* WHAT TO PRODUCE
Please carry the news update on marriage bills forward from its last sentence, writing the paragraphs that follow.

Begin SELECTED EXCERPT

January 7, 2013
By Matt Baume
An exciting start to the year, with a win and a setback in Illinois. Two brand new marriage bills are on the fast track in Rhode Island. And a Congressional bill to repeal DOMA has picked up two more Republican endorsements, but one of them doesn’t quite count.
We’re starting the year with some fast-moving developments in Illinois. Organizers there tried and failed to pass a marriage bill before the end of the previous legislative session. Although it didn’t come to the full floor, the bill did pass a vote in the Executive Committee.
That’s an important milestone that adds to bill’s momentum in the new session, which starts January 9. Democrats hold a majority in the Illinois legislature, but votes may cross the expected party lines on this issue. For example, Pat Brady, the chairman of the state Republican Party, has urged passage of the marriage bill, albeit as a private citizen and not in his capacity as chair.
The bill could be introduced at any time in the new session, and it’s likely going to be a very close vote. If you live in Illinois or know anyone who does, now is a crucial time to get involved. Visit Equality Illinois at EQIL.org for more info.

End SELECTED EXCERPT
Begin ITEMS

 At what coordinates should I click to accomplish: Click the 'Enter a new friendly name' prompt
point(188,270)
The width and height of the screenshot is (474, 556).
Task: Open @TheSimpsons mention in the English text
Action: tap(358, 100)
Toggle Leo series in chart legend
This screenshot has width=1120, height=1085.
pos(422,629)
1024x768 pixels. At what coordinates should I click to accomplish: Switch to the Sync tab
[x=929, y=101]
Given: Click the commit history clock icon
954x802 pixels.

End ITEMS
Begin ITEMS

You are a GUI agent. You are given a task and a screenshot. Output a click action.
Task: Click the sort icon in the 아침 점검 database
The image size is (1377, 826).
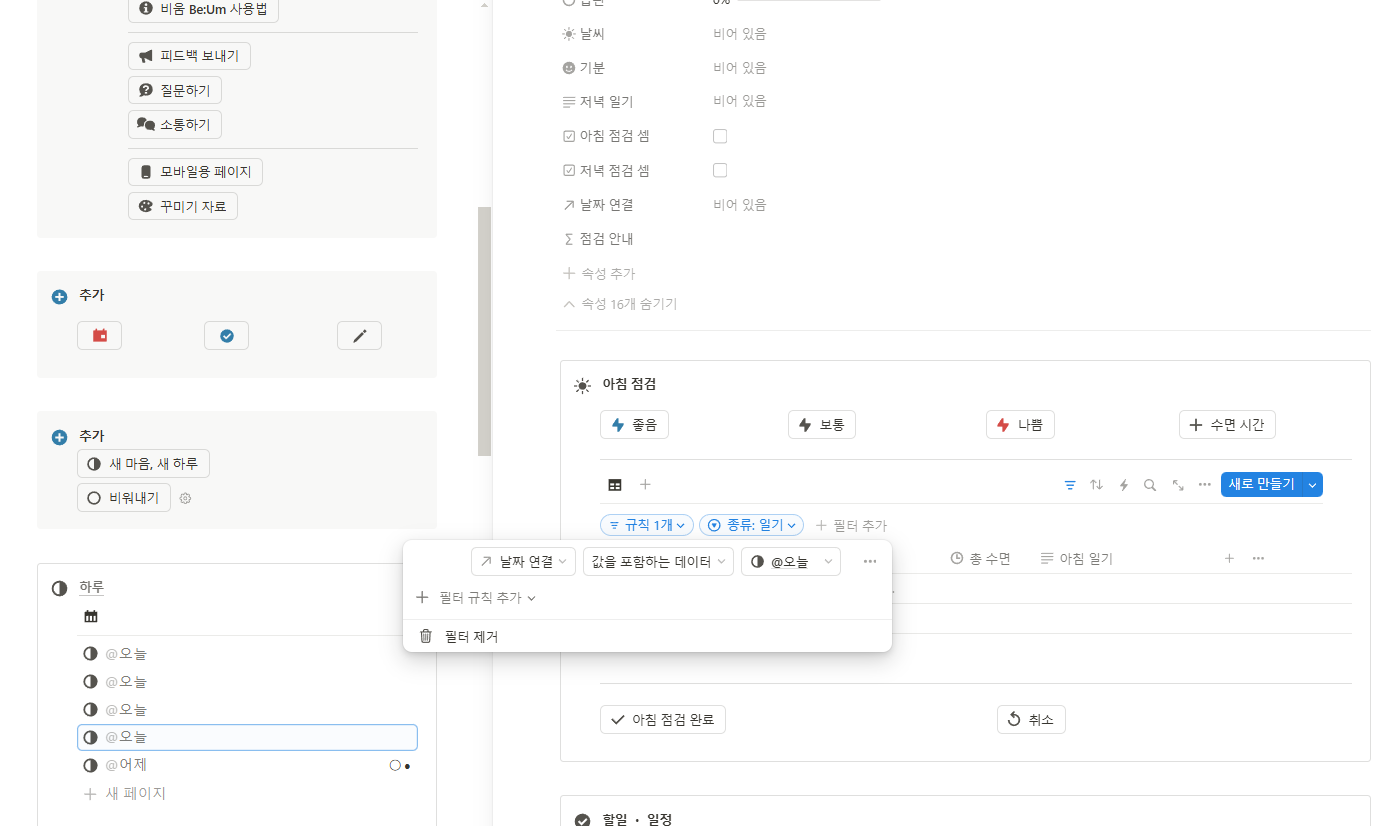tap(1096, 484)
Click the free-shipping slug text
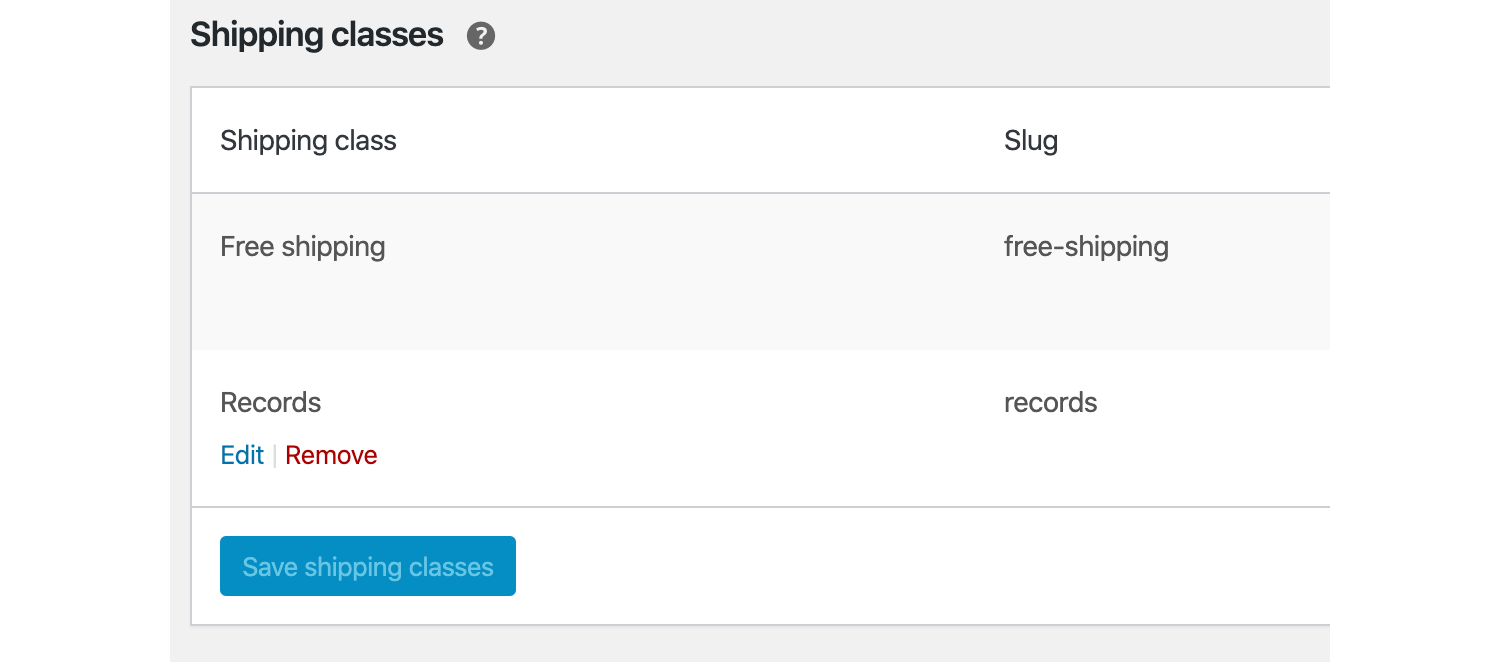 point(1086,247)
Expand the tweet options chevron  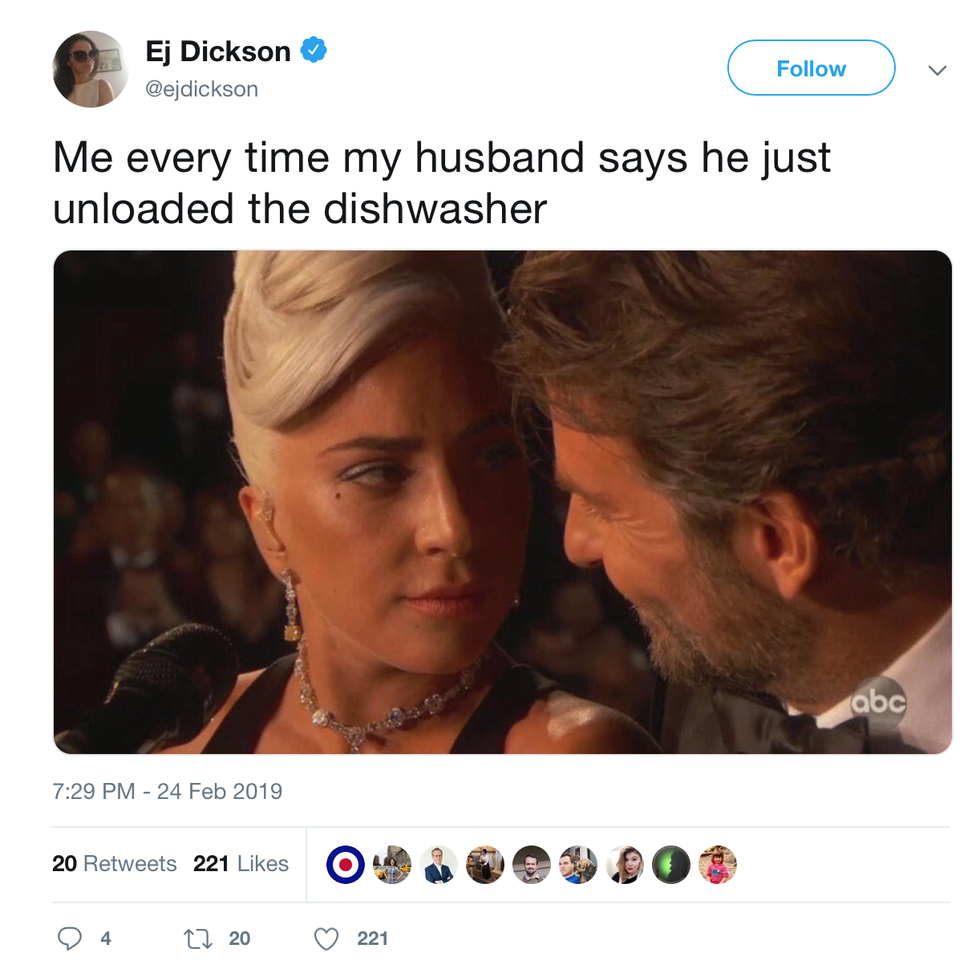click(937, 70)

End ITEMS
Begin ITEMS

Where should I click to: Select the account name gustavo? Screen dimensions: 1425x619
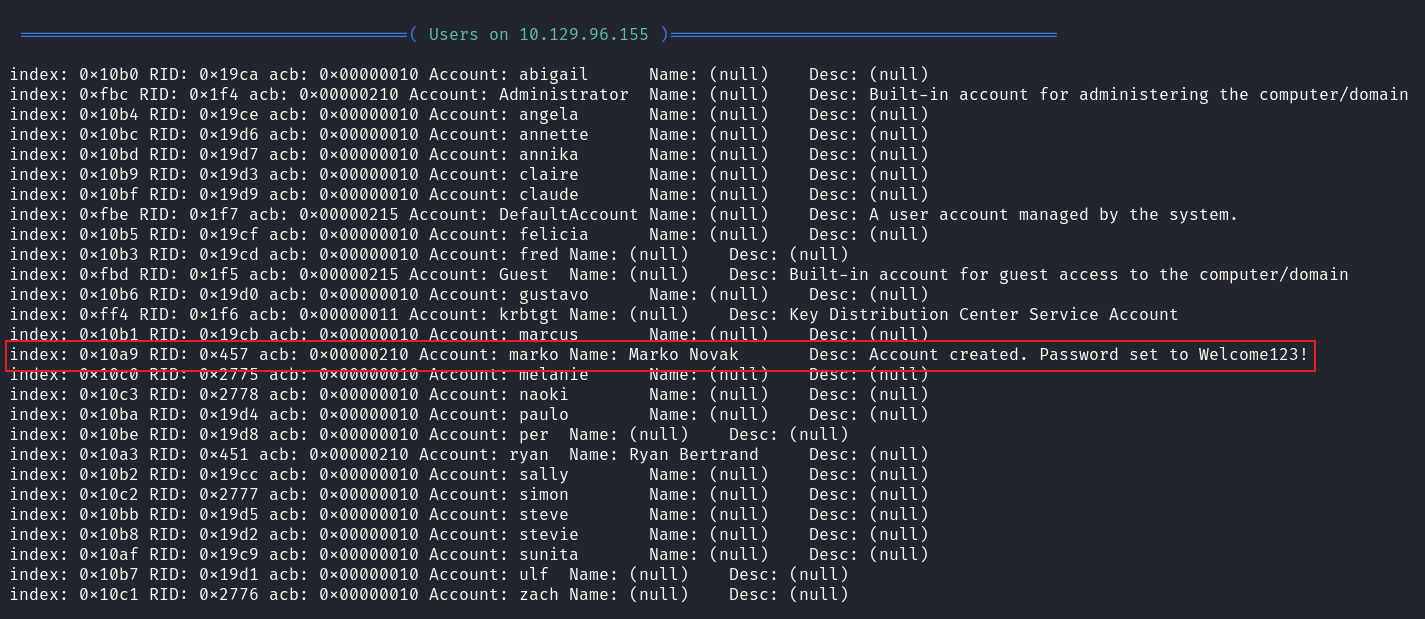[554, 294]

End ITEMS

* OUTPUT FOR THIS TASK
Meanwhile, legislators in Rhode Island have introduced marriage bills in both chambers. Representative Gordon Fox expects the bill to reach a full House vote by the end of this month. If it passes the House, Senate President Teresa Paiva Weed will allow a Senate Judiciary Committee vote. She has opposed marriage equality in the past. That committee vote would be followed by a full Senate vote. And then the signature of Governor Lincoln Chaffee, who supports the freedom to marry.
Minnesota is also likely to tackle marriage this year, but not right away. Organizers there have said they’ll wait until some economic issues can be settled before introducing marriage bills. Estimates are that they’ll appear in late spring.
While those states move towards equality, marriages have started in Washington, Maryland and Maine. We don’t have a tally yet on the number of licenses issued, but couples were lined up at midnight in both states.
Of course, those state marriages still can’t be recognized by the federal government due to the Defense of Marriage Act. House Republicans have authorized additional spending to defend the anti-gay law. The US Supreme Court will hear challenges to DOMA and to Prop 8 in its current term, and could overturn both.
But in case DOMA isn’t overturned, Congress is working on a legislative repeal, known as the Respect for Marriage Act. This week that bill picked up two important endorsements, both from Republicans. Representative Richard Hanna is a first-term legislator from New York, and he told The Advocate, “The federal government has a responsibility to ensure all legally married couples are treated equally under federal law.”
The second legislator is Representative Charles Bass of New Hampshire. Or at least, he was a representative. Bass endorsed the Respect for Marriage Act after losing his re-election and only a few days before the end of his term. But even though he’s now out of office, it’s noteworthy that DOMA repeal continues to build Republican support. Bass will be replaced in the House by Democrat Ann Kuster, a strong ally to the LGBT community.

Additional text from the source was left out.